## Excerpted text:
+-------+

Posted on 15 June 2022 by Ryan Dahlman

Generally when people support teams and movement they respect and like, they often have stickers, flags and vehicle banners indicating those positive feelings. 

If you live in Southern Alberta, one would have to be totally blind and oblivious to the fact that is certainly the case for the Alberta NHL and CFL teams, local schools or service clubs. All positive, all extolling the virtues of their various club of choice. 

The subjects are always popular, the big exception is Prime Minister Justin Trudeau. If you go by the signs and window decals, Trudeau is as popular as root canal without freezing to the point of dangerous and ridiculous statements.

However, those in Southern Alberta feels abandoned if not picked on as various industries and means of financial success are under attack by the federal government. Hello: petroleum industry…

The words “feel”, “interpret”, “examine” and daresay “transfer payments” and “gas prices” feel undermined by affected Albertans.

While input costs have gone through the roof for those in agriculture, one of the federal government’s main agencies has now become part of the WTF(fudge) movement.

Health Canada has a proposal to put on a health warning label on ground beef and ground pork because of high saturated fat. 

To gauge public opinion, the Health Canada plan has been floated out there with perhaps predictable results. 

The Canadian Cattlemen’s Association was understandably and predictably livid. The CCA quickly created the protest website https://www.dontlabelmybeef.ca website asking people to sign a protest showing their displeasure about being singled out with a health warning. 

In reality, what it equates to is making beef the equivalent of cigarettes. Eating beef?

So then are they going to put warning labels on bags of sugar? Health Canada better remind people sugar causes diabetes, obesity and pimples if consumed too much. Rogers sugar and all of the sugar beet growers in Southern Alberta be warned. 

Don’t forget potatoes and all of those potato chip, greasy French fries and heck all of the carbohydrates and starch. That can’t be healthy. 

Health Canada better put labels on egg cartons for all of that cholesterol, every grape have a label with a pesticides warning and don’t get be started on pork and bacon. 

Shall we discuss wheat and rye with all of the starches and gluten in bread, pasta and shudder various types of alcoholic beverages? Did you know onions can cause gas and bloating? Fresh mint is put into gum, which has sugar, that causes cavities?!

Oh the humanity.

+-------+

## Stored records:

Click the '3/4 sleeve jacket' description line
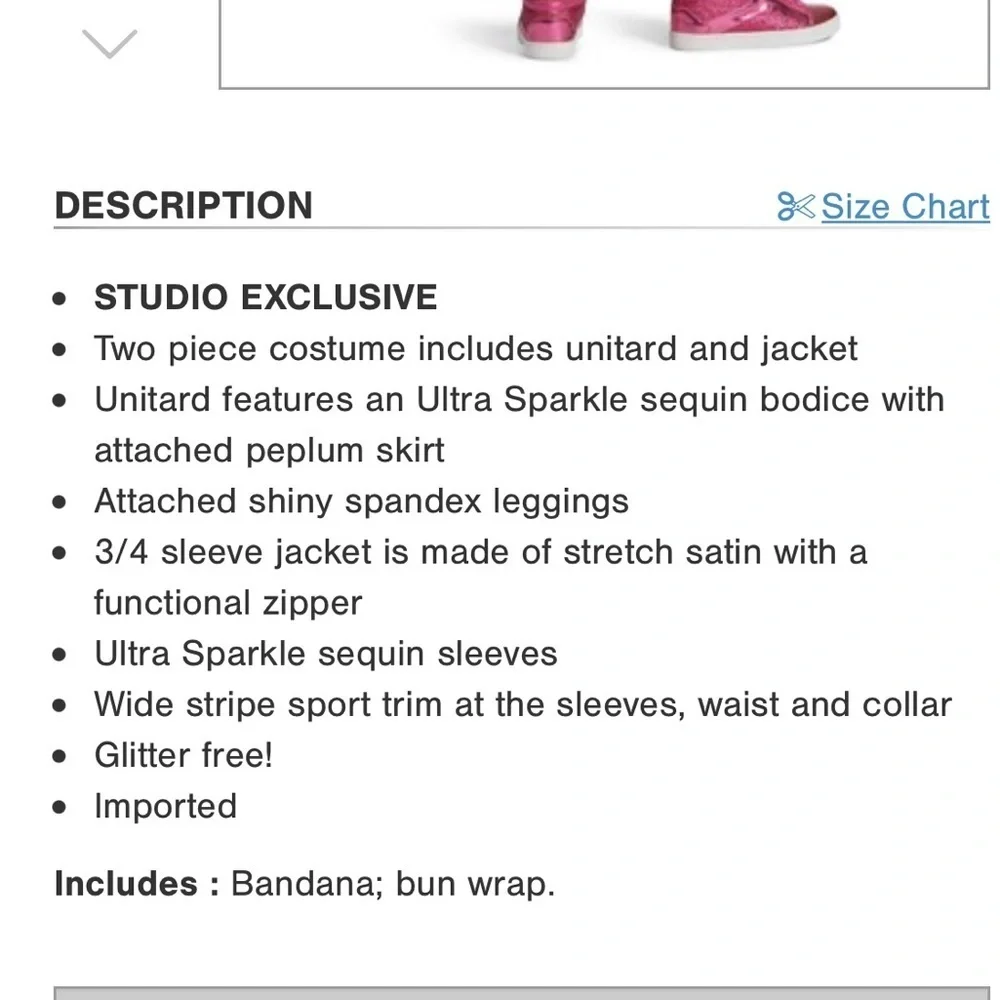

+-------+

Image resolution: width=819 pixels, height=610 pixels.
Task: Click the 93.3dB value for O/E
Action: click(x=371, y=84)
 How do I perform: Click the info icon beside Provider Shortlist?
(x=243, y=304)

+-------+

## Tasks to complete:
a - Answer these from the opinion piece:
(i) Which prime minister is named as the big exception to the positive signs?
(ii) What two meats would the Health Canada proposal label?
(iii) What website did the Canadian Cattlemen's Association create?
b - Copy the opinion piece word for word, beginning at the words "So then are" and ending after "pork and bacon.".
The data has nothing to do with what comes after it.

## Answers per task:
a -
(i) Justin Trudeau
(ii) Ground beef and ground pork
(iii) https://www.dontlabelmybeef.ca

b -
So then are they going to put warning labels on bags of sugar? Health Canada better remind people sugar causes diabetes, obesity and pimples if consumed too much. Rogers sugar and all of the sugar beet growers in Southern Alberta be warned. 

Don’t forget potatoes and all of those potato chip, greasy French fries and heck all of the carbohydrates and starch. That can’t be healthy. 

Health Canada better put labels on egg cartons for all of that cholesterol, every grape have a label with a pesticides warning and don’t get be started on pork and bacon.